FIGs are required for ciliary motility. (A,B) Embryos were injected with RNA encoding Arl13b-GFP to label KV cilia and imaged using high framerate video microscopy. (A) An overlay of 20 frames from a movie from a control embryo indicates four moving cilia in view. (B) By comparison, overlays from movies of an embryo with immotile cilia show no blurring, indicating stationary objects. Scale bar: 5μm. (C) Measurements of ciliary motility in wild-type and morphant embryos targeting ten selected genes. Two aspects of ciliary motility were scored: the percentage of KV cilia that exhibited motility (green) and the average beat frequency of motile cilia (blue). Error bars represent s.e.m. ***P<4.0×10⁷ (Fisher′s Exact test, two-tailed; P-values are listed in supplementary material Table S3). **P<5.0×10³ (Student′s t-test, two-tailed, P-values are listed in supplementary material Table S3). The three genes without reported ciliary beat frequency did not have sufficient motile cilia for analysis (n<8).

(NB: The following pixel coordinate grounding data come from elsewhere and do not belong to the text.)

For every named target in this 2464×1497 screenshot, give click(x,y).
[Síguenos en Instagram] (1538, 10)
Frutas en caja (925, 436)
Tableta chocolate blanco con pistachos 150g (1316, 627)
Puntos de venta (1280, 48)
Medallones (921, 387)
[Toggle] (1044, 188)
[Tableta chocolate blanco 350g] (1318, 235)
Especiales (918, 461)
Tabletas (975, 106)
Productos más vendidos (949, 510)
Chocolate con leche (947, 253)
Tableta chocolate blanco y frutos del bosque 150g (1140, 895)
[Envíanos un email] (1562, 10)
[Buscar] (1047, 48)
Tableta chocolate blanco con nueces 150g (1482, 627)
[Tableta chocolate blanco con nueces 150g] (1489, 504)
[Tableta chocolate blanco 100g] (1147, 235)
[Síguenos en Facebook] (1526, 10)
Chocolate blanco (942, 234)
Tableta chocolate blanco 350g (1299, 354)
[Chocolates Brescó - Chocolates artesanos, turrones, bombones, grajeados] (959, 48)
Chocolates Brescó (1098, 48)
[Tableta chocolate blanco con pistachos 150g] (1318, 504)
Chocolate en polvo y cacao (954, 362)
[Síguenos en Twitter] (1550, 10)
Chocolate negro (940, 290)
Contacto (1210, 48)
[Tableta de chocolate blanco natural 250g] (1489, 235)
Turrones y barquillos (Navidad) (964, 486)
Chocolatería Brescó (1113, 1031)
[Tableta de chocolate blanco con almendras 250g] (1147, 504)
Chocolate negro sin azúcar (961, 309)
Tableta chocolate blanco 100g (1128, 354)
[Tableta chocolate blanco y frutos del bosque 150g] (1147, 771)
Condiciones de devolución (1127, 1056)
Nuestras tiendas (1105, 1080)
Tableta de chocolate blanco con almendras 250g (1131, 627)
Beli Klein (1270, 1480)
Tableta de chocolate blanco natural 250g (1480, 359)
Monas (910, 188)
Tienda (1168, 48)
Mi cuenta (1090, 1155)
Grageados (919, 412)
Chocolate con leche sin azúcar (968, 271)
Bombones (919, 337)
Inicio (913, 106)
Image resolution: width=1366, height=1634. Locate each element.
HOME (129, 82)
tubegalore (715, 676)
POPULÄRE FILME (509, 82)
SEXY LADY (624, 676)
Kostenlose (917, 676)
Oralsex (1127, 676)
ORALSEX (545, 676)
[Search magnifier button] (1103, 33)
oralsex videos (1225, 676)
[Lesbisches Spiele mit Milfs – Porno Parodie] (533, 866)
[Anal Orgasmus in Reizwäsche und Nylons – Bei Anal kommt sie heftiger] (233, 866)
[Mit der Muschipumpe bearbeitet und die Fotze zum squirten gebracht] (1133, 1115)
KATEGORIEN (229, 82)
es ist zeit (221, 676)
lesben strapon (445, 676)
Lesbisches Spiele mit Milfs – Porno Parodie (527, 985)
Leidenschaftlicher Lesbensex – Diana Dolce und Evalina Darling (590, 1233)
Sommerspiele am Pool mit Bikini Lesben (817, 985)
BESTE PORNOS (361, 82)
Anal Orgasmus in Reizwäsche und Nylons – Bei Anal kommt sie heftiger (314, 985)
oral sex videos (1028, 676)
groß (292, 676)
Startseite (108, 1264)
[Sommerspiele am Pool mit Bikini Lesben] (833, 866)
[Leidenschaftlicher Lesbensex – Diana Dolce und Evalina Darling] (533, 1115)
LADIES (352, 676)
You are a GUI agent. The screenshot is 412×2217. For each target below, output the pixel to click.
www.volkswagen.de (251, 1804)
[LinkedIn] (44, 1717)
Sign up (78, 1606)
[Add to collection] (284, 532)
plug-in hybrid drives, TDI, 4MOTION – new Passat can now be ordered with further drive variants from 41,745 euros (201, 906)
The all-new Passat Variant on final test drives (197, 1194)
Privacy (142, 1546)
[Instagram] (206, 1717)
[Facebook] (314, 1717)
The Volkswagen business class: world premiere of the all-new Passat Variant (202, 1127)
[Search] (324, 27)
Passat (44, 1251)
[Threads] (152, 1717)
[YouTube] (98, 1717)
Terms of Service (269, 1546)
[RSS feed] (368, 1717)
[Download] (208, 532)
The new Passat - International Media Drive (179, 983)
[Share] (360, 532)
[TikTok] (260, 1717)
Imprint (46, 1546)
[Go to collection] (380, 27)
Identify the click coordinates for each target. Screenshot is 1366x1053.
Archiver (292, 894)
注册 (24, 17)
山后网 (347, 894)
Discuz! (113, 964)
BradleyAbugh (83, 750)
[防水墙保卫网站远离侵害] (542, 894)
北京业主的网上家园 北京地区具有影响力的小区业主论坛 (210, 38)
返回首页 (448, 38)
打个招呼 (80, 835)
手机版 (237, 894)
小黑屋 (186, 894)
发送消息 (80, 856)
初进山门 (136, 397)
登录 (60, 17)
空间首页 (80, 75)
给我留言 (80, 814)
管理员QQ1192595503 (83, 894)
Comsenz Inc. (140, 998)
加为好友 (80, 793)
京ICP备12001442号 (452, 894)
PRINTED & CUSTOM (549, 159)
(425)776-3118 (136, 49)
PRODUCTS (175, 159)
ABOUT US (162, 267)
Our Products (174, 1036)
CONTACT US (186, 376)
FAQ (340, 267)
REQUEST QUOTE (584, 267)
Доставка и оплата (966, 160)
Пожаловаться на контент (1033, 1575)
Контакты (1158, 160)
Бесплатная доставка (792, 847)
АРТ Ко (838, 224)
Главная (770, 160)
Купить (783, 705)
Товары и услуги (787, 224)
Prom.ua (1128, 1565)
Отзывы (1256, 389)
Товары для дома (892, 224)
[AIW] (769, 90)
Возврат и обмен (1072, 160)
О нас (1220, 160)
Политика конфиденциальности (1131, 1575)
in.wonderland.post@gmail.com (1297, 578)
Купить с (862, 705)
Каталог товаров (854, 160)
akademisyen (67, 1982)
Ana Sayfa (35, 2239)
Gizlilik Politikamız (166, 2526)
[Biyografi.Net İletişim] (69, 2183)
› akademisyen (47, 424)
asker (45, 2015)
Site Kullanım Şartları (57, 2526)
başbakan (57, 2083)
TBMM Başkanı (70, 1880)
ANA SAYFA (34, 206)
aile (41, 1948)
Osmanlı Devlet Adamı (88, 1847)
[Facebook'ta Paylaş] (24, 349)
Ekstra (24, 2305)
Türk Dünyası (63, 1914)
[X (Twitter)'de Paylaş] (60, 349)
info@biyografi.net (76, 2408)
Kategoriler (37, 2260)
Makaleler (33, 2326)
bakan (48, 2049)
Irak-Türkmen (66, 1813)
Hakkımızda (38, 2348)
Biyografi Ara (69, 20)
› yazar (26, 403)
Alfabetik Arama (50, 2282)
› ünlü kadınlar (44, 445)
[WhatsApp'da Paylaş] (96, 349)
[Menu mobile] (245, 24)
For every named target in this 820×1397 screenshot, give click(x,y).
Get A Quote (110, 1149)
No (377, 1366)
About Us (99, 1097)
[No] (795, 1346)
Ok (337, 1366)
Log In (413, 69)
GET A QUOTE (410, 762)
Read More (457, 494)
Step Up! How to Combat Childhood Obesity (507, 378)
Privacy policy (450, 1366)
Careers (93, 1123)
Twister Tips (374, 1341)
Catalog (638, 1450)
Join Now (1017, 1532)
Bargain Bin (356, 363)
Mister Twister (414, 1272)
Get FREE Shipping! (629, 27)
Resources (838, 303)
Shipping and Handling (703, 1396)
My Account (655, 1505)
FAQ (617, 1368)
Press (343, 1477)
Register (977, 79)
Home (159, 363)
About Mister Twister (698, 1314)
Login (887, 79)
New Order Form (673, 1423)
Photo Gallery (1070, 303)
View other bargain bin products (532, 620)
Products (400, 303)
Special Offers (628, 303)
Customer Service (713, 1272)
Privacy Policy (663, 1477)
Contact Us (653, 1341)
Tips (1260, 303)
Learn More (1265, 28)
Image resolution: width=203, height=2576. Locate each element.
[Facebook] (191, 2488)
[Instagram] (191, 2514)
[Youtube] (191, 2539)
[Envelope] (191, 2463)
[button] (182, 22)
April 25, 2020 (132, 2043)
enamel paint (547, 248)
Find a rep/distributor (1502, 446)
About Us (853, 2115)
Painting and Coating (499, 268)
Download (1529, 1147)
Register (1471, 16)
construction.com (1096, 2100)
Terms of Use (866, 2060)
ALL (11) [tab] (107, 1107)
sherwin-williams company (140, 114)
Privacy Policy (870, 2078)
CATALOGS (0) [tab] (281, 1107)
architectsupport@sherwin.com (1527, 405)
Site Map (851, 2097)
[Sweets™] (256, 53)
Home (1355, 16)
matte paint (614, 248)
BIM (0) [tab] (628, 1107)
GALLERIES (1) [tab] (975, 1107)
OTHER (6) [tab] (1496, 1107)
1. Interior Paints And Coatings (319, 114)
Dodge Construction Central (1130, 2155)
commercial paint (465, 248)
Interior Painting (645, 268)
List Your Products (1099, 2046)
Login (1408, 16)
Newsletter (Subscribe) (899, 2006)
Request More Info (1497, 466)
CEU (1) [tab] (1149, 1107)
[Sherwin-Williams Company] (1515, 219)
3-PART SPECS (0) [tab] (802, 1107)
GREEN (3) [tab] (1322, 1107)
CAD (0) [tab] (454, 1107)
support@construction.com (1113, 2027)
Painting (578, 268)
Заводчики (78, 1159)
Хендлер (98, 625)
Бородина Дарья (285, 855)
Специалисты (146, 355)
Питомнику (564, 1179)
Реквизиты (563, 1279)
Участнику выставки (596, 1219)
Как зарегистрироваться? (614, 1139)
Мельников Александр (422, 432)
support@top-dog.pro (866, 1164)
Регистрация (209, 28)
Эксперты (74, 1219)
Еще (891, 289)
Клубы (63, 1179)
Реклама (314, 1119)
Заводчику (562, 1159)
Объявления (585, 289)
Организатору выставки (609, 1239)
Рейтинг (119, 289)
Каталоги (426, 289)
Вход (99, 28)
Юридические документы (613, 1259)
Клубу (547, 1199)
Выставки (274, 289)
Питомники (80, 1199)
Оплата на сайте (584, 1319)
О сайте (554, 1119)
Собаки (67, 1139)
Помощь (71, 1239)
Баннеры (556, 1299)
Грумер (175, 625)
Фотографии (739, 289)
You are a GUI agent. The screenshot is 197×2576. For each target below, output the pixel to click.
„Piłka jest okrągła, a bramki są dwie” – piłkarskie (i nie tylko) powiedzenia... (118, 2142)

FIGs are enriched in embryos overexpressing Foxj1 as measured by microarray analysis and RT-qPCR. Fifty three genes were selected randomly from the set of genes up-regulated by Foxj1 as determined by microarray analysis. The induction of 50 of these genes was confirmed using reverse transcription and quantitative (RT-qPCR) to compare transcript levels in embryos overexpressing Foxj1 to wild type embryos. These 50 genes showed a substantial increase in expression in response to Foxj1 overexpression. Blue bars indicate the expression fold change as measured by microarray analysis while red bars indicate expression changes measured by RT-qPCR. The y-axis is in a logarithmic scale (log₁₀), error bars are standard errors of the mean. All results are significant by a Student’s t-test (p < 0.05).

Localization of non-ciliary FIG-encoded proteins in zebrafish embryos. (A-GG) The localization of GFP-tagged FIG-encoded proteins in cells surrounding KV of 13-14 hpf embryos. The GFP signal was amplified with anti- GFP antibodies (green). (GG) Uninjected wild type embryos were stained and imaged under comparable conditions as controls. (A′-GG′) Nuclei were labelled with DAPI (blue) and the overlay of the two channels show the overlap between the gene products and the nuclei, if any exists. Images are grouped by similar localization patterns. The scale bar in A′ represents 10 μm.